(Stored records)
= = =
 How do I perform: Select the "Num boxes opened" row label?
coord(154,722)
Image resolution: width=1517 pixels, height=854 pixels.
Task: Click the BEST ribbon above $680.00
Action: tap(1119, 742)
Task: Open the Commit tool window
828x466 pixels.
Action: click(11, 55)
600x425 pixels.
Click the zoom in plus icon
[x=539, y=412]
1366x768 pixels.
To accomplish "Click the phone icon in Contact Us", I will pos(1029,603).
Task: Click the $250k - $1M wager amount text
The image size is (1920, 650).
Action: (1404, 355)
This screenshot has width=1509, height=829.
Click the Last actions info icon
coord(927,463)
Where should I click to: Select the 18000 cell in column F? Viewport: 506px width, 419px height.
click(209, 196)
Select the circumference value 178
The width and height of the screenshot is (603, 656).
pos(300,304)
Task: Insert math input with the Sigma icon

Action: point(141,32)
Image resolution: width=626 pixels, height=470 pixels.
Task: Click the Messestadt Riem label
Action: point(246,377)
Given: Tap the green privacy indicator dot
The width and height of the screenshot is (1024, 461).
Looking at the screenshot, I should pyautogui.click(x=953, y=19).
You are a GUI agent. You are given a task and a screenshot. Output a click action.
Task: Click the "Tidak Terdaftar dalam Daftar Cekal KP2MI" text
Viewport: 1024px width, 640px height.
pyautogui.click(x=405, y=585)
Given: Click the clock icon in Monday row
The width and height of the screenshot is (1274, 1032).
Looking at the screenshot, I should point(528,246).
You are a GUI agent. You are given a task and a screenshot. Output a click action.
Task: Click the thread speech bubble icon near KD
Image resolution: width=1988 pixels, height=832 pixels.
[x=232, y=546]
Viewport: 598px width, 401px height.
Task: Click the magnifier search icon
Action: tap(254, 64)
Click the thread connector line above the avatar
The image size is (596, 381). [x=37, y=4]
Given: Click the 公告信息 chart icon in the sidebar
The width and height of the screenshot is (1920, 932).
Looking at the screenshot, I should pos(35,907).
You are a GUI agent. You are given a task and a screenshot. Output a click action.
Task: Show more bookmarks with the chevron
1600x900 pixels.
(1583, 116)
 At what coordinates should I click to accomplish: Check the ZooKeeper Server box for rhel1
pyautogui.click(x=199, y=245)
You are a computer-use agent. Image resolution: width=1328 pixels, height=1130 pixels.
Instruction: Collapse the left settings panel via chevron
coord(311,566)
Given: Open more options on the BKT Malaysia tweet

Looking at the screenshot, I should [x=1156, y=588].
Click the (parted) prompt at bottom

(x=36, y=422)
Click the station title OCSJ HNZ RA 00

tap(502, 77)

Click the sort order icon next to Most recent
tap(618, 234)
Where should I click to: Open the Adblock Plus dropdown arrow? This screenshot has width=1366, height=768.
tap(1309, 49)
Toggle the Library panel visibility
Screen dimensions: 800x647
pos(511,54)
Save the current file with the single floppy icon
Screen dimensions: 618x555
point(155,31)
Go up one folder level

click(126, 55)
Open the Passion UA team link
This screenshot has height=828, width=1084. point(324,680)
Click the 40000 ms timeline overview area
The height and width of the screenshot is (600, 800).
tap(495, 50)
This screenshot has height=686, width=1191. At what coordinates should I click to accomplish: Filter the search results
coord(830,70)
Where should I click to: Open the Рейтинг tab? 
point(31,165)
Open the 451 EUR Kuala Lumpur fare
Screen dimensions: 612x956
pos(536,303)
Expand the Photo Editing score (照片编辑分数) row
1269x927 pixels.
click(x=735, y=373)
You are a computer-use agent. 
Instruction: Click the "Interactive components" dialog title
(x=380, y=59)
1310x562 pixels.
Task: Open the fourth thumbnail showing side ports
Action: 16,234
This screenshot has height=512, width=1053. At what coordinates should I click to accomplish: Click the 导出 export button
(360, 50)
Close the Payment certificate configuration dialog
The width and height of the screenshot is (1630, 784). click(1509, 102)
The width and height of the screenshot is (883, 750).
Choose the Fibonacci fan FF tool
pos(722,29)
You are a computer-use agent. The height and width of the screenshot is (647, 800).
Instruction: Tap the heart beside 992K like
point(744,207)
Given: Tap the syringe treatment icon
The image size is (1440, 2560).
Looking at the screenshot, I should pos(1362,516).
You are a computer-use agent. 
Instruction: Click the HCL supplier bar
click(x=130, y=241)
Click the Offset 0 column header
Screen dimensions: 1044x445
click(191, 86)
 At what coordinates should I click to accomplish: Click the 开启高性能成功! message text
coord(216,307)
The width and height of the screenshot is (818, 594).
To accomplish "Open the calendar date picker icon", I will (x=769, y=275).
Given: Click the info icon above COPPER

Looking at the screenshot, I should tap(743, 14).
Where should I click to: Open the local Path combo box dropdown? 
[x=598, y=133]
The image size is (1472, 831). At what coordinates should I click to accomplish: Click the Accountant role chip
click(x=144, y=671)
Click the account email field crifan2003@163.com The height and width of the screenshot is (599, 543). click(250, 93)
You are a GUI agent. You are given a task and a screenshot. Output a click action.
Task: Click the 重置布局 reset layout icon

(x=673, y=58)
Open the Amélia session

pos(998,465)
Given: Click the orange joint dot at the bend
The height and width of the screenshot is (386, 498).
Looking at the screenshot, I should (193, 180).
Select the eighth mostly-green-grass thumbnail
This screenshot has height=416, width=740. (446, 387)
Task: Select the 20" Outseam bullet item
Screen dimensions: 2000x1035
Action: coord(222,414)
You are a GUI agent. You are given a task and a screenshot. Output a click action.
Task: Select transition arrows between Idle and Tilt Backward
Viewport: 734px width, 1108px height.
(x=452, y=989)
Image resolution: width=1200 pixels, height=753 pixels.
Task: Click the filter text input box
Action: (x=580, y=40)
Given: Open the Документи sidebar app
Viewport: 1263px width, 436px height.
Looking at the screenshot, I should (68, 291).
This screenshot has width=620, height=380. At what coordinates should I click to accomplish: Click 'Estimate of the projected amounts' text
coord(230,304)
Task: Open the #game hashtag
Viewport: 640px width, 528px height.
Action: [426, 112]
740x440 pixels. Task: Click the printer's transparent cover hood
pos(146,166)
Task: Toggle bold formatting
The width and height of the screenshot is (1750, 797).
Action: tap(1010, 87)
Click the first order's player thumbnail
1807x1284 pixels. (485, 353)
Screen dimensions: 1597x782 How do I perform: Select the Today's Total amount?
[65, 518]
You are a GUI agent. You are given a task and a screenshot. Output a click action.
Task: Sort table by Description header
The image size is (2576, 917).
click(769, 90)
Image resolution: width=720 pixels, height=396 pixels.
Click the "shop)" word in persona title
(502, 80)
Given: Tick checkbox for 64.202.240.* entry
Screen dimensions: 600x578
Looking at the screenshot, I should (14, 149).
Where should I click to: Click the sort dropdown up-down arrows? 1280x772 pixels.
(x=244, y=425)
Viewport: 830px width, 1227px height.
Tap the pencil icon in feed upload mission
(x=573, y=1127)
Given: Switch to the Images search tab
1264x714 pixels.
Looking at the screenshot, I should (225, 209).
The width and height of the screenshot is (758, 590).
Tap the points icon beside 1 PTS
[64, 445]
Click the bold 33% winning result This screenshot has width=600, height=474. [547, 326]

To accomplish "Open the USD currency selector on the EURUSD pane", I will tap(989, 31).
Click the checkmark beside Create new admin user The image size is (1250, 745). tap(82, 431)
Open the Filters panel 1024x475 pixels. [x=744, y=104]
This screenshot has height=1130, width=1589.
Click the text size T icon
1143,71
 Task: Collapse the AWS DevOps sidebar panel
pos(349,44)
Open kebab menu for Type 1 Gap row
= = =
| Exercise |
Write the entries above out again, verbatim.

| Result |
 How do I perform: Select the "Num boxes opened" row label?
coord(154,722)
Image resolution: width=1517 pixels, height=854 pixels.
Task: Click the BEST ribbon above $680.00
Action: tap(1119, 742)
Task: Open the Commit tool window
828x466 pixels.
Action: click(11, 55)
600x425 pixels.
Click the zoom in plus icon
[x=539, y=412]
1366x768 pixels.
To accomplish "Click the phone icon in Contact Us", I will pos(1029,603).
Task: Click the $250k - $1M wager amount text
The image size is (1920, 650).
Action: (1404, 355)
This screenshot has width=1509, height=829.
Click the Last actions info icon
coord(927,463)
Where should I click to: Select the 18000 cell in column F? Viewport: 506px width, 419px height.
click(209, 196)
Select the circumference value 178
The width and height of the screenshot is (603, 656).
pos(300,304)
Task: Insert math input with the Sigma icon

Action: point(141,32)
Image resolution: width=626 pixels, height=470 pixels.
Task: Click the Messestadt Riem label
Action: point(246,377)
Given: Tap the green privacy indicator dot
The width and height of the screenshot is (1024, 461).
Looking at the screenshot, I should pyautogui.click(x=953, y=19).
You are a GUI agent. You are given a task and a screenshot. Output a click action.
Task: Click the "Tidak Terdaftar dalam Daftar Cekal KP2MI" text
Viewport: 1024px width, 640px height.
pyautogui.click(x=405, y=585)
Given: Click the clock icon in Monday row
The width and height of the screenshot is (1274, 1032).
Looking at the screenshot, I should point(528,246).
You are a GUI agent. You are given a task and a screenshot. Output a click action.
Task: Click the thread speech bubble icon near KD
Image resolution: width=1988 pixels, height=832 pixels.
[x=232, y=546]
Viewport: 598px width, 401px height.
Task: Click the magnifier search icon
Action: tap(254, 64)
Click the thread connector line above the avatar
The image size is (596, 381). [x=37, y=4]
Given: Click the 公告信息 chart icon in the sidebar
The width and height of the screenshot is (1920, 932).
Looking at the screenshot, I should pos(35,907).
You are a GUI agent. You are given a task and a screenshot. Output a click action.
Task: Show more bookmarks with the chevron
1600x900 pixels.
(1583, 116)
 At what coordinates should I click to accomplish: Check the ZooKeeper Server box for rhel1
pyautogui.click(x=199, y=245)
You are a computer-use agent. Image resolution: width=1328 pixels, height=1130 pixels.
Instruction: Collapse the left settings panel via chevron
coord(311,566)
Given: Open more options on the BKT Malaysia tweet

Looking at the screenshot, I should [x=1156, y=588].
Click the (parted) prompt at bottom

(x=36, y=422)
Click the station title OCSJ HNZ RA 00

tap(502, 77)

Click the sort order icon next to Most recent
tap(618, 234)
Where should I click to: Open the Adblock Plus dropdown arrow? This screenshot has width=1366, height=768.
tap(1309, 49)
Toggle the Library panel visibility
Screen dimensions: 800x647
pos(511,54)
Save the current file with the single floppy icon
Screen dimensions: 618x555
point(155,31)
Go up one folder level

click(126, 55)
Open the Passion UA team link
This screenshot has height=828, width=1084. point(324,680)
Click the 40000 ms timeline overview area
The height and width of the screenshot is (600, 800).
tap(495, 50)
This screenshot has height=686, width=1191. At what coordinates should I click to accomplish: Filter the search results
coord(830,70)
Where should I click to: Open the Рейтинг tab? 
point(31,165)
Open the 451 EUR Kuala Lumpur fare
Screen dimensions: 612x956
pos(536,303)
Expand the Photo Editing score (照片编辑分数) row
1269x927 pixels.
click(x=735, y=373)
You are a computer-use agent. 
Instruction: Click the "Interactive components" dialog title
(x=380, y=59)
1310x562 pixels.
Task: Open the fourth thumbnail showing side ports
Action: 16,234
This screenshot has height=512, width=1053. At what coordinates should I click to accomplish: Click the 导出 export button
(360, 50)
Close the Payment certificate configuration dialog
The width and height of the screenshot is (1630, 784). click(1509, 102)
The width and height of the screenshot is (883, 750).
Choose the Fibonacci fan FF tool
pos(722,29)
You are a computer-use agent. The height and width of the screenshot is (647, 800).
Instruction: Tap the heart beside 992K like
point(744,207)
Given: Tap the syringe treatment icon
The image size is (1440, 2560).
Looking at the screenshot, I should pos(1362,516).
You are a computer-use agent. 
Instruction: Click the HCL supplier bar
click(x=130, y=241)
Click the Offset 0 column header
Screen dimensions: 1044x445
click(191, 86)
 At what coordinates should I click to accomplish: Click the 开启高性能成功! message text
coord(216,307)
The width and height of the screenshot is (818, 594).
To accomplish "Open the calendar date picker icon", I will (x=769, y=275).
Given: Click the info icon above COPPER

Looking at the screenshot, I should tap(743, 14).
Where should I click to: Open the local Path combo box dropdown? 
[x=598, y=133]
The image size is (1472, 831). At what coordinates should I click to accomplish: Click the Accountant role chip
click(x=144, y=671)
Click the account email field crifan2003@163.com The height and width of the screenshot is (599, 543). click(250, 93)
You are a GUI agent. You are given a task and a screenshot. Output a click action.
Task: Click the 重置布局 reset layout icon

(x=673, y=58)
Open the Amélia session

pos(998,465)
Given: Click the orange joint dot at the bend
The height and width of the screenshot is (386, 498).
Looking at the screenshot, I should (193, 180).
Select the eighth mostly-green-grass thumbnail
This screenshot has height=416, width=740. (446, 387)
Task: Select the 20" Outseam bullet item
Screen dimensions: 2000x1035
Action: coord(222,414)
You are a GUI agent. You are given a task and a screenshot. Output a click action.
Task: Select transition arrows between Idle and Tilt Backward
Viewport: 734px width, 1108px height.
(x=452, y=989)
Image resolution: width=1200 pixels, height=753 pixels.
Task: Click the filter text input box
Action: (x=580, y=40)
Given: Open the Документи sidebar app
Viewport: 1263px width, 436px height.
Looking at the screenshot, I should (68, 291).
This screenshot has width=620, height=380. At what coordinates should I click to accomplish: Click 'Estimate of the projected amounts' text
coord(230,304)
Task: Open the #game hashtag
Viewport: 640px width, 528px height.
Action: [426, 112]
740x440 pixels. Task: Click the printer's transparent cover hood
pos(146,166)
Task: Toggle bold formatting
The width and height of the screenshot is (1750, 797).
Action: tap(1010, 87)
Click the first order's player thumbnail
1807x1284 pixels. (485, 353)
Screen dimensions: 1597x782 How do I perform: Select the Today's Total amount?
[65, 518]
You are a GUI agent. You are given a task and a screenshot. Output a click action.
Task: Sort table by Description header
The image size is (2576, 917).
click(769, 90)
Image resolution: width=720 pixels, height=396 pixels.
Click the "shop)" word in persona title
(502, 80)
Given: Tick checkbox for 64.202.240.* entry
Screen dimensions: 600x578
Looking at the screenshot, I should (14, 149).
Where should I click to: Click the sort dropdown up-down arrows? 1280x772 pixels.
(x=244, y=425)
Viewport: 830px width, 1227px height.
Tap the pencil icon in feed upload mission
(x=573, y=1127)
Given: Switch to the Images search tab
1264x714 pixels.
Looking at the screenshot, I should (225, 209).
The width and height of the screenshot is (758, 590).
Tap the points icon beside 1 PTS
[64, 445]
Click the bold 33% winning result This screenshot has width=600, height=474. [547, 326]

To accomplish "Open the USD currency selector on the EURUSD pane", I will tap(989, 31).
Click the checkmark beside Create new admin user The image size is (1250, 745). tap(82, 431)
Open the Filters panel 1024x475 pixels. [x=744, y=104]
This screenshot has height=1130, width=1589.
Click the text size T icon
1143,71
 Task: Collapse the AWS DevOps sidebar panel
pos(349,44)
Open kebab menu for Type 1 Gap row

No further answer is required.